Regel 1:
An nicht jeder Entscheidung, die im Ergebnis falsch ist, muss der Anwalt schuld sein. Wenn der Anwalt alle Argumente rechtzeitig vorgetragen hat und das Gericht trotzdem falsch entscheidet, kann man den Anwalt dafür nicht zur Rechenschaft ziehen. Das Gericht selbst allerdings haftet für Fehler nur dann, wenn strafrechtlich eine Rechtsbeugung vorliegt, (also vorsätzliche Falschentscheidung). Um den Unterschied zu erläutern: Wenn ein Rechtsanwalt die zentrale juristische Zeitung nicht spätestens nach einem Monat zur Kenntnis genommen hat und deswegen es unterlässt, das Gericht auf eine für seinen Mandanten günstige höchstrichterliche Rechtsprechung hinzuweisen, so kann dies ein Anwaltsfehler sein. Wenn ein Richter hingegen grundsätzlich die Zeitung gar nicht liest und deswegen falsch entscheidet, weil er es nicht besser weiß, hat dies für ihn keinerlei Folgen.
Regel 2:
Der Mandant muss den Fehler des Anwaltes beweisen. Natürlich gibt es eindeutige Fehler des Anwaltes (z.B. Fristversäumnis), geht es aber um den Inhalt der mündlichen Beratung so muss der Mandant den Inhalt der Besprechung beweisen (falls der Anwalt eine andere Darstellung gibt). Wichtig ist daher oft, was sich aus dem Schriftverkehr mit dem Anwalt ergibt. Es kann durchaus sinnvoll sein, nach einer mündlichen Besprechung dem Anwalt eine Notiz mit dem Thema: „So habe ich unser Gespräch vom… verstanden“ zu schicken.
Regel 3:
Der anwaltliche Fehler ist immer nur ein erster Schritt und in vielen Fällen nicht einmal der entscheidende.

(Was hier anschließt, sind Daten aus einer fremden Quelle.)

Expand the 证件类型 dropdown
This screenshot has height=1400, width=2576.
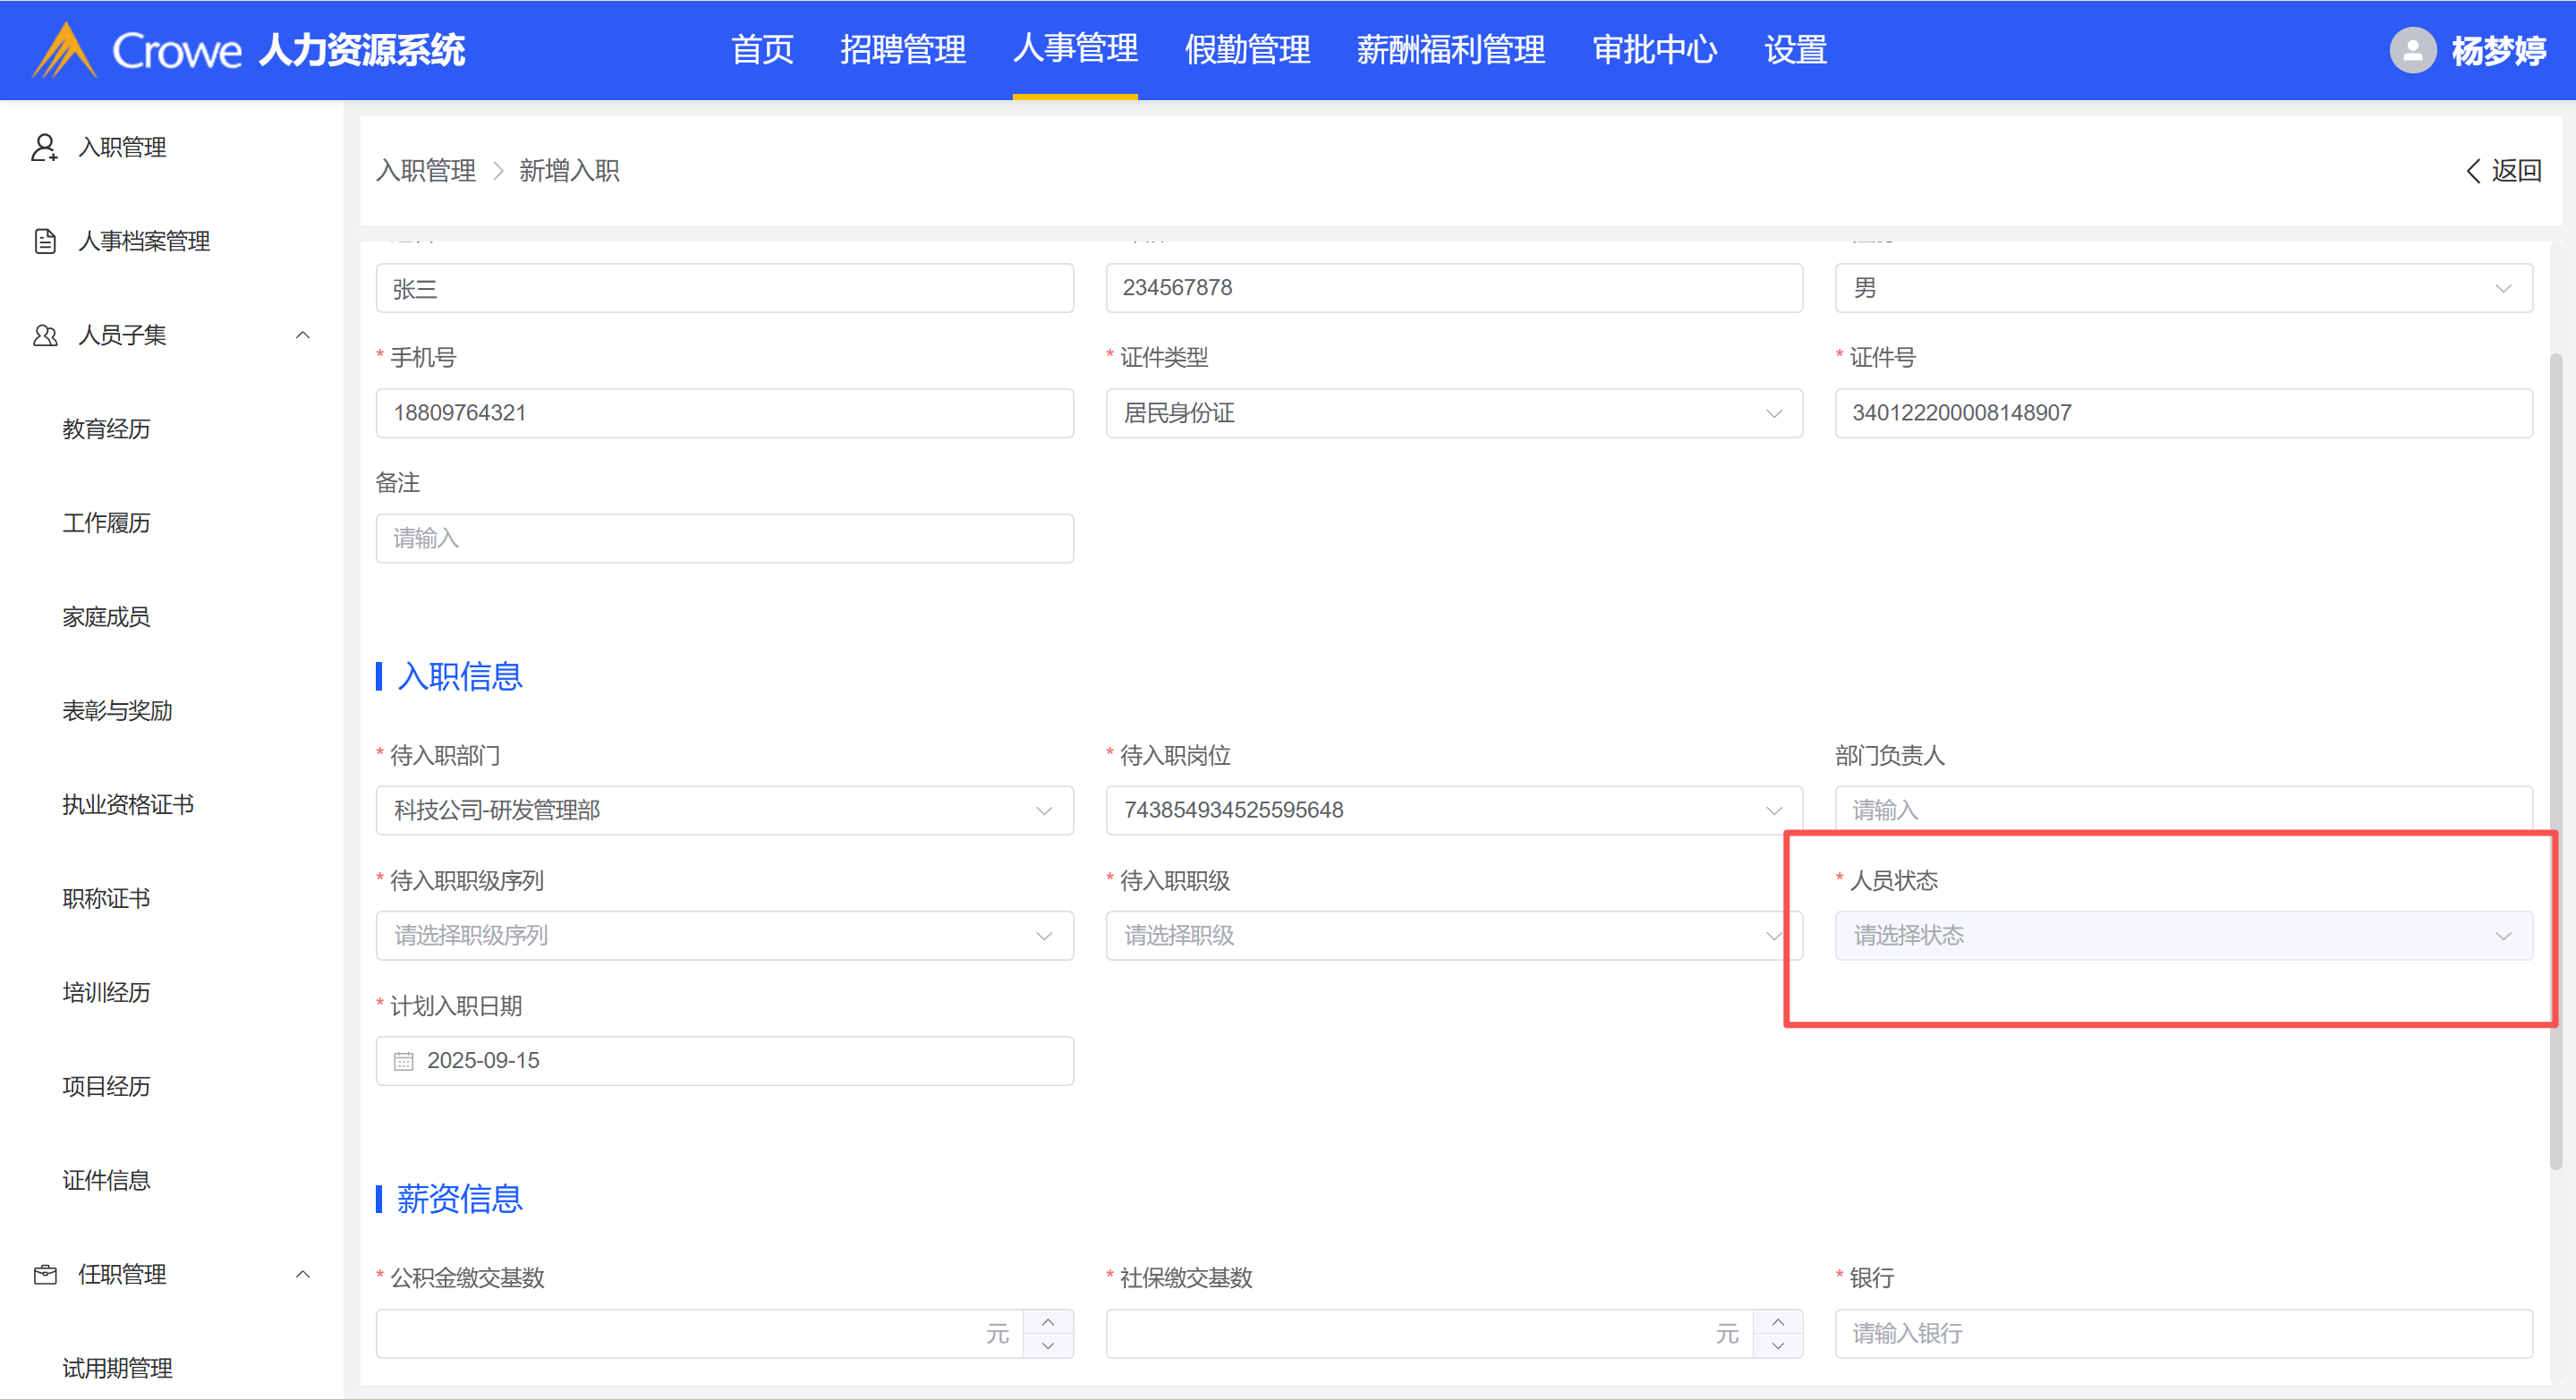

Selbst wenn der anwaltliche Fehler nachgewiesen ist besteht ein Anspruch nur dann, wenn nachgewiesen werden kann, dass der vom Mandanten ganz oder teilweise verlorene Prozess ohne den Fehler gewonnen worden wäre. Dabei ist die Prozesssituation in doppelter Hinsicht ungünstiger, als sie im ursprünglichen Prozess wäre. Der Anwalt ist nicht an seine Schweigepflicht gebunden, d. h. er kann aus dem Mandatsverhältnis auch Tatsachen vortragen, die im Vorprozess nicht vorgetragen worden wären. Noch gravierender ist allerdings, dass die Gegenpartei des Vorprozesses in Haftpflichtprozess als Zeuge in Betracht kommt. Es kann also durchaus Situationen geben, in denen die Gegenpartei im ursprünglichen Prozess nicht in der Lage gewesen wäre, den eigenen Vortrag zu beweisen, nunmehr aber im Anwaltsprozess der Anwalt sich auf die Angaben der Gegenpartei berufen kann und diese auch insoweit Zeugenaussagen machen kann. Es entspricht leider auch unseren Erfahrungen, dass noch immer bei vielen Gerichten Anwälte einen „Glaubwürdigkeitsvorsprung“ vor der Partei haben.
Regel 4:
Denken Sie an die Verjährung. Die Verjährung beträgt drei Jahre. Sie beginnt mit der Kenntnis vom Anwaltsfehler und dem Eintritt des ersten (Teil)schadens. Im Falle gerichtlicher Verfahren ist der erste Teilschaden regelmäßig mit der ersten negativen Gerichtsentscheidung eingetreten, selbst wenn anschließend Rechtsmittel eingelegt werden. Es kann also sein, dass die Verjährung schon in der laufenden weiteren Vertretung durch den Anwalt eintritt. Tatsächlich ist die Verjährung komplizierter und kann auch später eintreten, wenn Sie aber auf der sicheren Seite seien wollen, sollten Sie eher knapp rechnen.
Zusammenfassung:
Wir wollen Sie sicherlich nicht davon abhalten, Haftungsprozesse gegen Rechtsanwälte zu führen. Sie sollten sich allerdings von Anfang im klaren sein, dass es sich dabei eventuell ein langjähriges und in vielen Fällen durchaus risikobehaftetes Vorgehen handelt. Steht bei der Haftung ein Rechtsgebiet zur Diskussion, in dem wir nicht tätig sind (z.B.Kapitalanlagerecht), so übernehmen wir normalerweise auch keine entsprechenden Haftungsprozesse.